I’m so glad to hear the approach is valuable for you in a business setting. Once we speak about progress toward meaningful goals, the dynamic can shift from judgement to support. We can then focus together on making a positive impact. Thank you for the feedback.
Thank you for such a practical example of implementing a feedback framework! I will be crediting you and citing this blog post as I develop my professional growth plan this year.
Vicki Sullivan (@_vickisullivan)
I’m so grateful you found the post helpful. I’d love to learn from you as well. Please do keep me posted on ways in which you implement a feedback framework.
Congratulations and good luck on your new role as Head of School!
I was browsing through your blog and just read this one on feedback – a subject of never-ending interest to all of us.
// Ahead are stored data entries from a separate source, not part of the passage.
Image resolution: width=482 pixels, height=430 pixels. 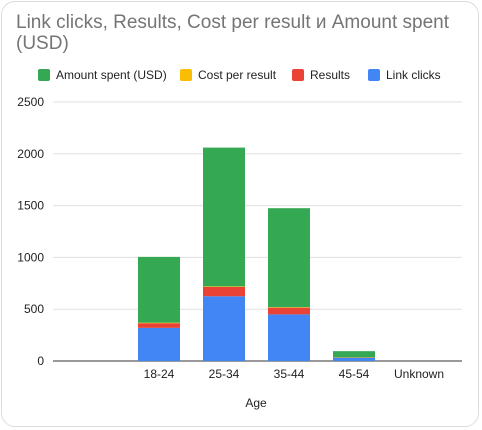 I want to click on legend-item-cost-per-result: Cost per result, so click(x=228, y=75).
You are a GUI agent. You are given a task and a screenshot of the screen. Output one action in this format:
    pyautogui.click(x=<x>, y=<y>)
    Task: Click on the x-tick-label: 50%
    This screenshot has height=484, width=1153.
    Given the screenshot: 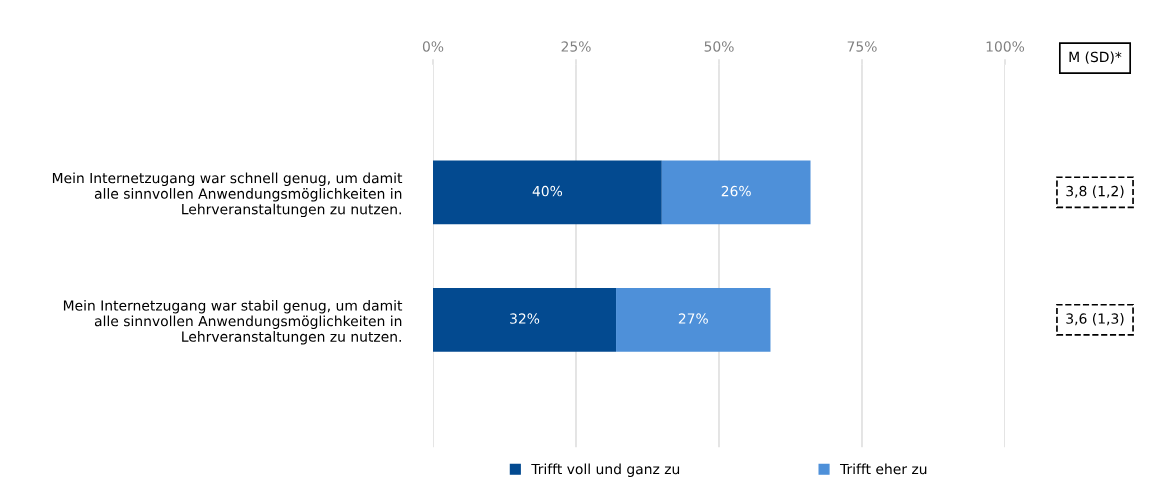 What is the action you would take?
    pyautogui.click(x=719, y=46)
    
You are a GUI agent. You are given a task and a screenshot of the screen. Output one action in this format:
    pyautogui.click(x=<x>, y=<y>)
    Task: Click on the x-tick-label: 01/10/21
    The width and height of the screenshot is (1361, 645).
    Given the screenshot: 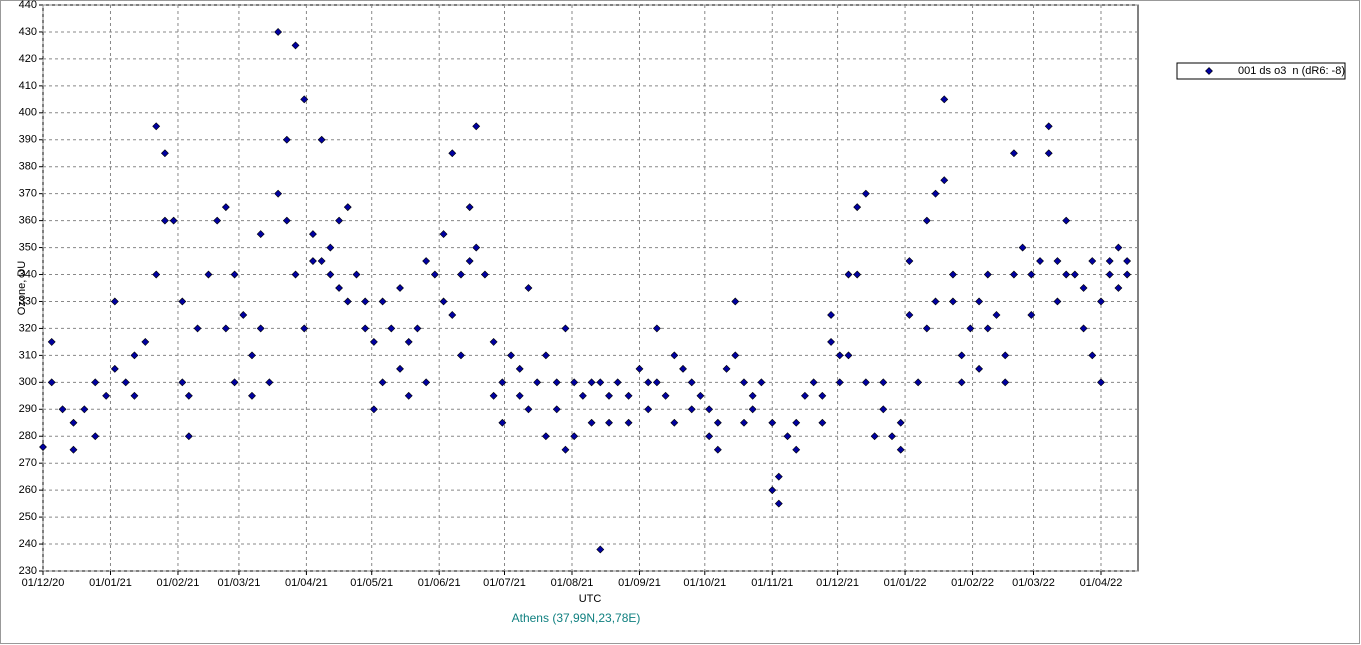 What is the action you would take?
    pyautogui.click(x=704, y=583)
    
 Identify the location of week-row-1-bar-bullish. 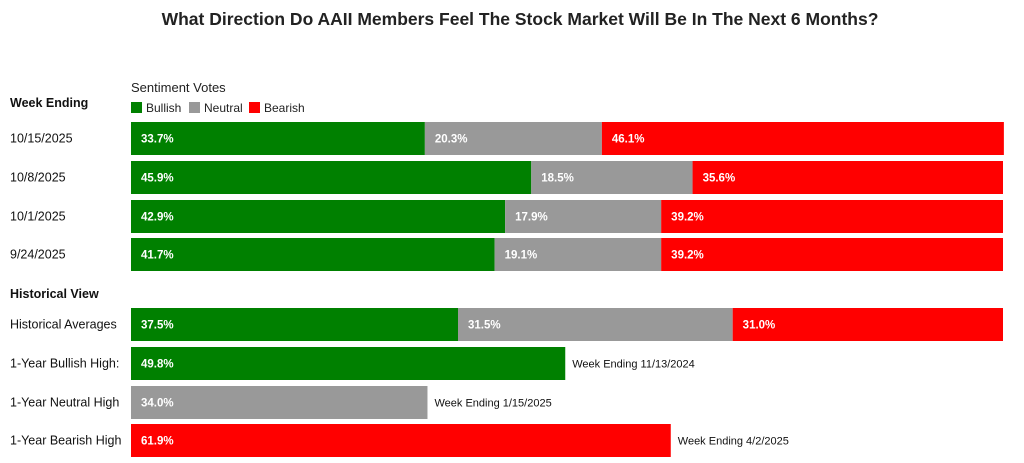
(278, 138).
I believe that the greatest and ongoing challenge is building that trust between administrator and teacher to enable the conversations to be truly growth-focused, in spite of the two hats of coach and evaluator we wear. Your seven steps are a great guide.
I have followed your blogs from one school to another and am always amazed at how you juggle administrative duties while continually not only growing professionally but sharing with the rest of us. Thank you!
Would you be willing to share the rubrics you created as a faculty for the school’s Standards for Professional Practice?
Thank you in advance!
Thanks for the encouragement! I continue to reflect on feedback, and I am beginning in my new school with compliments as I develop trusting relationships with teachers. As teachers gain comfort with my presence in their classrooms, I’ll move to non-evaluative, non-judgemental feedback. The rubrics we created are similar to Danielson’s, adapted for the school at which I was working. I would be happy to e-mail you a copy.
Hello Dr. Leibowitz,
I am the director of communications at the School Administrators Association of New York State (SAANYS), and managing editor of our magazine, Vanguard. Our next issue is all about Effective Feedback, with the cover story being an interview with Grant Wiggins. I would love to add your 7 Steps to Effective Feedback to the Practices portion of our magazine – I think it would be a great resource to our readers, 8,000 school leaders throughout New York State. Please let me know if you would be agreeable to a reprint.
Thank you, Michelle Hebert
I would be very honored for you to reprint 7 Steps to Effective Feedback. Please do let me know how I can receive a copy of the magazine. Thank you for reaching out.